Gold opens this morning at $1,240 an ounce – an all-time high. Earlier this week, the June contract broke into record territory easily taking out the early December nominal high of $1,216 an ounce. In 2010, gold prices have gained 13% in dollar terms, 26% in EUR and 12.7% in yen.

What's even more impressive about this latest phase of the rally is that it's occurring at the same time the U.S. dollar is appreciating against most European currencies in 2010. Gold and the dollar can run together; the pair also rallied in unison in 2004. But this year, gold and the dollar are deemed to be safe-havens amid a currency and debt crisis in Europe.



Gold is in a secular long-term bull market.

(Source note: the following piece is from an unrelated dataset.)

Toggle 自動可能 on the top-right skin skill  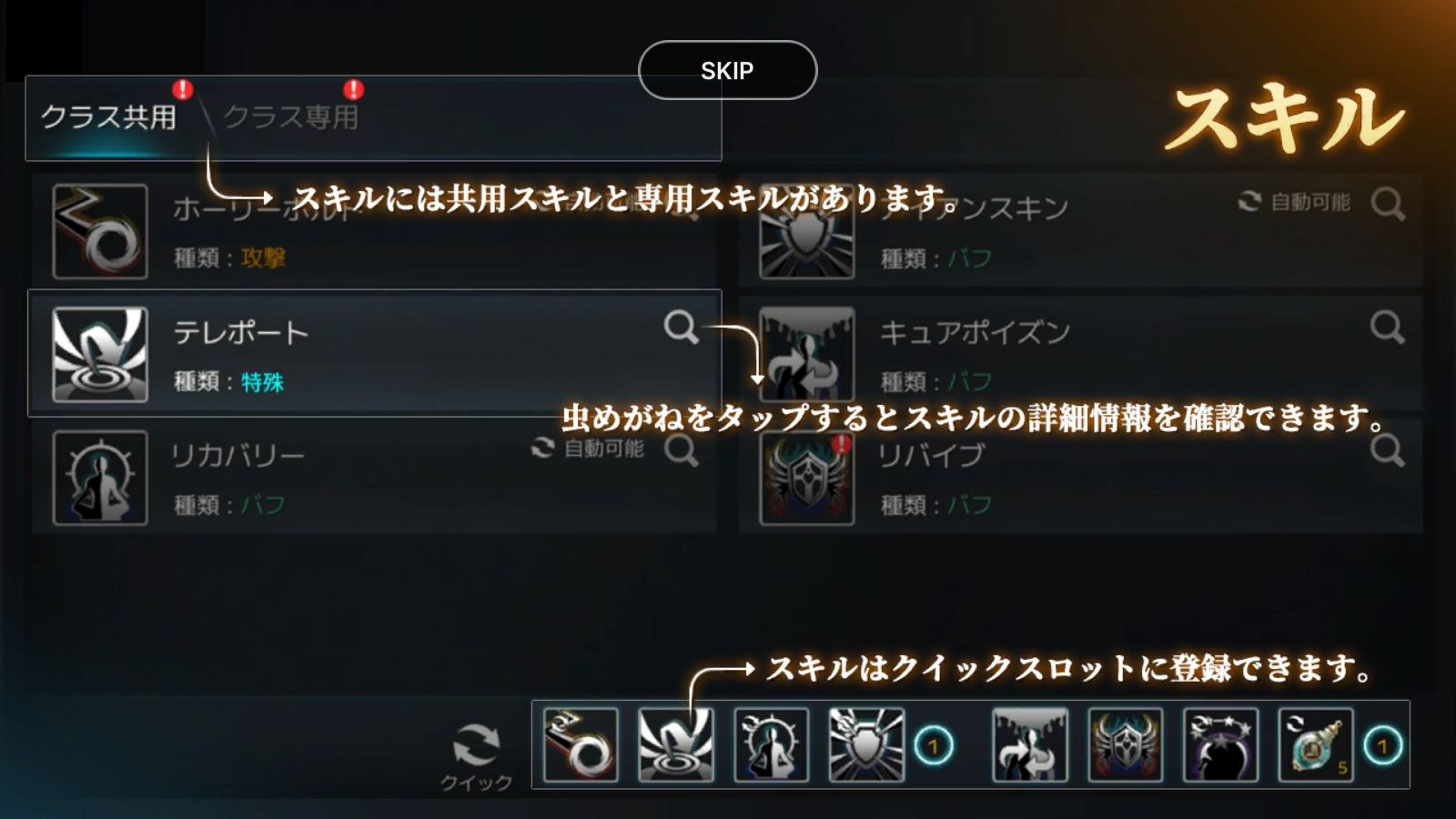point(1294,202)
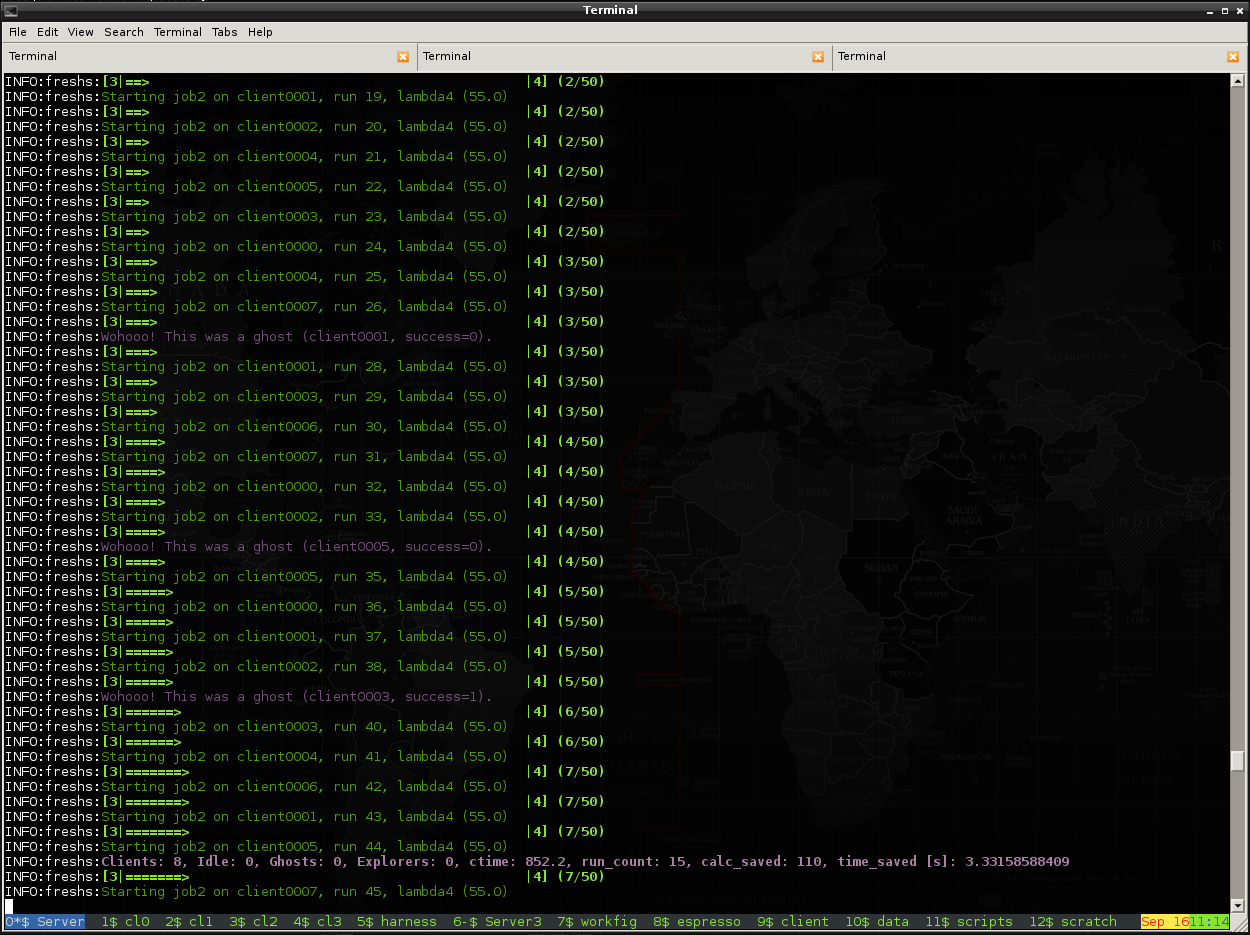The width and height of the screenshot is (1250, 935).
Task: Close the first Terminal tab
Action: point(403,57)
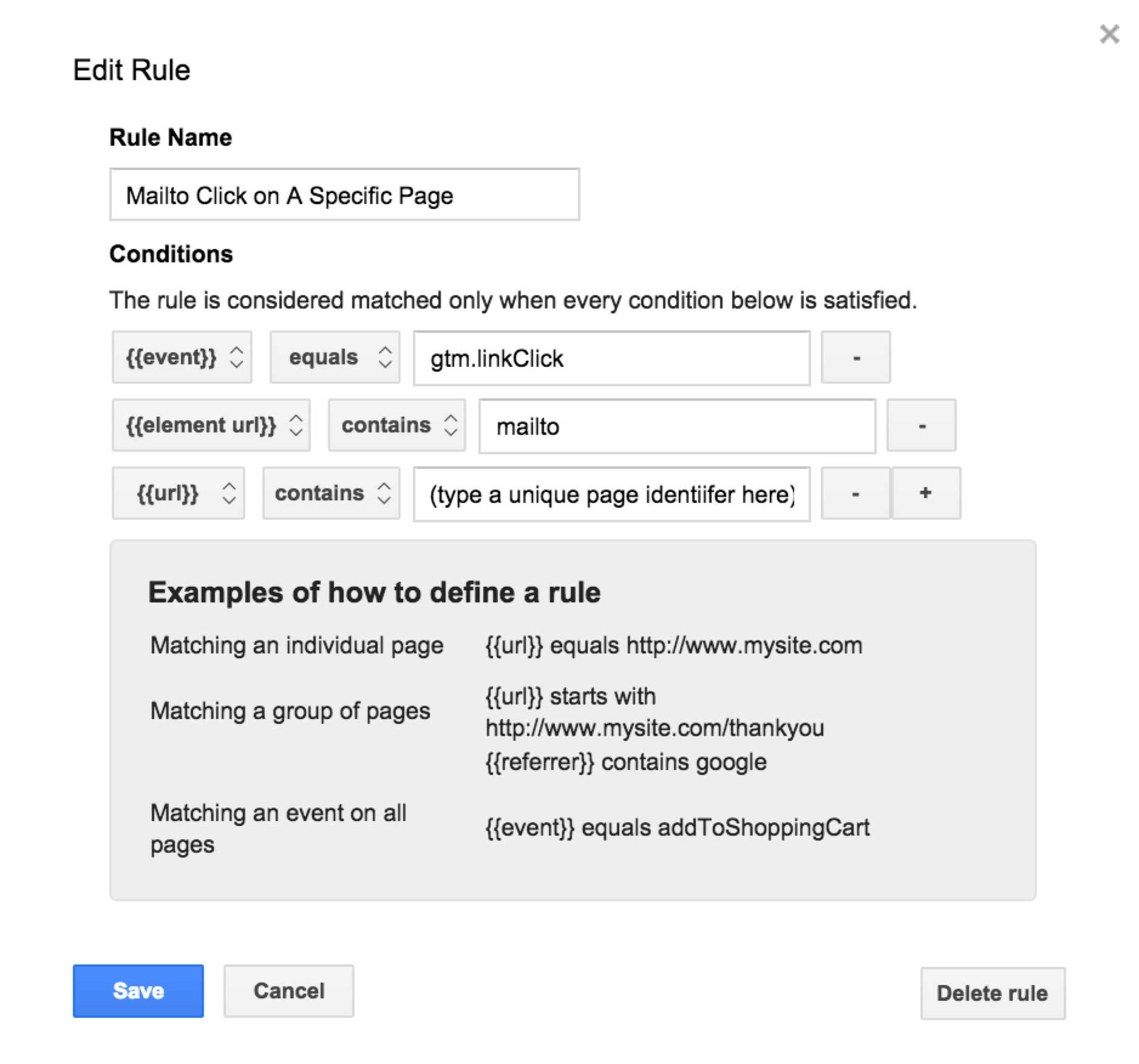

Those investors that fail to recognize or appreciate the primary trend also fail to understand gold's role in a post-credit crisis environment of escalating government deficits, central bank debt monetization and the adverse long-term implications of these policies on paper money's purchasing power.

Nowhere is Joe Public's psychological perspective more apparent than on CNBC. I rarely watch this network because it represents Mainstream America and almost serves no purpose for investors – the programs exudes hype and, for the most part, offers no concrete long-term building blocks to global asset allocation or how to protect investor capital. Gosh, in the midst of the credit crisis and stock market crash in late 2008 these guys were consistently plugging stocks!

After I returned from work yesterday I spent fifteen minutes listening to some supposedly savvy hedge fund guy explaining why gold is in a bubble and how it serves no purpose as an investment. Obviously, this gent has missed the bull market. He also misses the point.

The European Central Bank's (ECB) admission on Monday to bailout weaker peripheral countries at all costs in order to preserve the EUR adds another lid on the coffin as it pertains to government money printing.

Most people on the street – and the majority of individual investors for that matter – still don't understand what's happening to their paper money vis-à-vis gold and the future implications of rapid debt monetization and the high inflation these policies are likely to bring over the next several years once central banks finally defeat deflation.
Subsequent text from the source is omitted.